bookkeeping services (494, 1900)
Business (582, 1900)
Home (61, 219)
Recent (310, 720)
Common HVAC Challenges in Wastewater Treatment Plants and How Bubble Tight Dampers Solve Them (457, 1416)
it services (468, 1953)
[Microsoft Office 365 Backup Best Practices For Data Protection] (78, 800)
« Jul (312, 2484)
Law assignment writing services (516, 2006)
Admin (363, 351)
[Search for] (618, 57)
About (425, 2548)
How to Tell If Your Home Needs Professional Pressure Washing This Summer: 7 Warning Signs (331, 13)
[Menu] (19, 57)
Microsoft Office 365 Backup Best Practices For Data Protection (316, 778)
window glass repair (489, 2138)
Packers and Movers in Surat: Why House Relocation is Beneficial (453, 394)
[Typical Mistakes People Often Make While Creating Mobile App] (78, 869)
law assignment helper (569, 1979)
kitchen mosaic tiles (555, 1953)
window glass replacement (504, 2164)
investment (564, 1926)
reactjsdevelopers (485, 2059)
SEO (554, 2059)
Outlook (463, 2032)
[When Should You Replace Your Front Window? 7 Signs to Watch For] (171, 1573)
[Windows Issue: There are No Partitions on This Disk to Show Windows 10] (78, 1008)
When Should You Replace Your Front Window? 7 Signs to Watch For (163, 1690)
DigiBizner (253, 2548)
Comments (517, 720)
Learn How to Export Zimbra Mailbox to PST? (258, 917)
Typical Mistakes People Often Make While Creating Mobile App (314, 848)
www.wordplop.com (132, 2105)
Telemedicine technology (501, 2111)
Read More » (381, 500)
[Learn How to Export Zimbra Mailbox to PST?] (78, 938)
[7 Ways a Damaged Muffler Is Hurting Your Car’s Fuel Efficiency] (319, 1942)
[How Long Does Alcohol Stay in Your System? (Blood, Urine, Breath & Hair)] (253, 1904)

################

→ **TASK BRIEF**: Would you please copy exactly the part of the entries above that begins at the line containing "investment (564, 1926)" and ends at the line containing "Learn How to Export Zimbra Mailbox to PST? (258, 917)", both lines included?

→ **WRITTEN SOLUTION**:
investment (564, 1926)
reactjsdevelopers (485, 2059)
SEO (554, 2059)
Outlook (463, 2032)
[When Should You Replace Your Front Window? 7 Signs to Watch For] (171, 1573)
[Windows Issue: There are No Partitions on This Disk to Show Windows 10] (78, 1008)
When Should You Replace Your Front Window? 7 Signs to Watch For (163, 1690)
DigiBizner (253, 2548)
Comments (517, 720)
Learn How to Export Zimbra Mailbox to PST? (258, 917)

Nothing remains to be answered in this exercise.